**Task to complete:** From the line containing "Viewport: 1568px width, 643px height." down to the last line of the data, output each line word for word and include nothing else.

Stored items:
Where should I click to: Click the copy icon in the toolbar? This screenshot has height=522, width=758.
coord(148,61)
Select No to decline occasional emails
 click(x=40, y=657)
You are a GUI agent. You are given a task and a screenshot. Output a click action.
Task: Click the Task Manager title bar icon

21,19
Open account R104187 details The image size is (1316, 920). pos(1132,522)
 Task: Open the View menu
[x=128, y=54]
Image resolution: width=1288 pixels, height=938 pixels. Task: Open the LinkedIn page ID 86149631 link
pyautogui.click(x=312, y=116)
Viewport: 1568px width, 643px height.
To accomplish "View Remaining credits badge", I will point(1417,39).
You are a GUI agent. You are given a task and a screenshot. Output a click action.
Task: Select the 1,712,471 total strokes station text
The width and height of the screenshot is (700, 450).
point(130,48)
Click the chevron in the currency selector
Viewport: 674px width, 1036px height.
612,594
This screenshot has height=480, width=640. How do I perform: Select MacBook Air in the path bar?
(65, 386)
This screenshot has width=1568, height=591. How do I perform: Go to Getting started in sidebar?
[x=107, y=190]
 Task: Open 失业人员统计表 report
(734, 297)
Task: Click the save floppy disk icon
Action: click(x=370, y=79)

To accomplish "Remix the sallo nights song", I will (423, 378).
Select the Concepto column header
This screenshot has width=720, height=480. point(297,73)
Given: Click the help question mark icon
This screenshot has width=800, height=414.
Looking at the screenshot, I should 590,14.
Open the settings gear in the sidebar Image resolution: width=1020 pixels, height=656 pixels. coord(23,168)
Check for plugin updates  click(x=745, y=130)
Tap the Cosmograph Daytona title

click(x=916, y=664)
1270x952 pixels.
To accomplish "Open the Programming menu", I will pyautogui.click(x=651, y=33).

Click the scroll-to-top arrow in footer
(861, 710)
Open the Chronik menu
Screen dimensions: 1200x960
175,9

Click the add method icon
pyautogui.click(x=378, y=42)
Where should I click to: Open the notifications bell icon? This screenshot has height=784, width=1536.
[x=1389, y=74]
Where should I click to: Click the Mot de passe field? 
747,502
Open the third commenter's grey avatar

**The completed task:**
Viewport: 1568px width, 643px height.
To accomplish "View Remaining credits badge", I will point(1417,39).
You are a GUI agent. You are given a task and a screenshot. Output a click action.
Task: Select the 1,712,471 total strokes station text
The width and height of the screenshot is (700, 450).
point(130,48)
Click the chevron in the currency selector
Viewport: 674px width, 1036px height.
612,594
This screenshot has height=480, width=640. How do I perform: Select MacBook Air in the path bar?
(65, 386)
This screenshot has width=1568, height=591. How do I perform: Go to Getting started in sidebar?
[x=107, y=190]
 Task: Open 失业人员统计表 report
(734, 297)
Task: Click the save floppy disk icon
Action: click(x=370, y=79)

To accomplish "Remix the sallo nights song", I will (423, 378).
Select the Concepto column header
This screenshot has width=720, height=480. point(297,73)
Given: Click the help question mark icon
This screenshot has width=800, height=414.
Looking at the screenshot, I should 590,14.
Open the settings gear in the sidebar Image resolution: width=1020 pixels, height=656 pixels. coord(23,168)
Check for plugin updates  click(x=745, y=130)
Tap the Cosmograph Daytona title

click(x=916, y=664)
1270x952 pixels.
To accomplish "Open the Programming menu", I will pyautogui.click(x=651, y=33).

Click the scroll-to-top arrow in footer
(861, 710)
Open the Chronik menu
Screen dimensions: 1200x960
175,9

Click the add method icon
pyautogui.click(x=378, y=42)
Where should I click to: Open the notifications bell icon? This screenshot has height=784, width=1536.
[x=1389, y=74]
Where should I click to: Click the Mot de passe field? 
747,502
Open the third commenter's grey avatar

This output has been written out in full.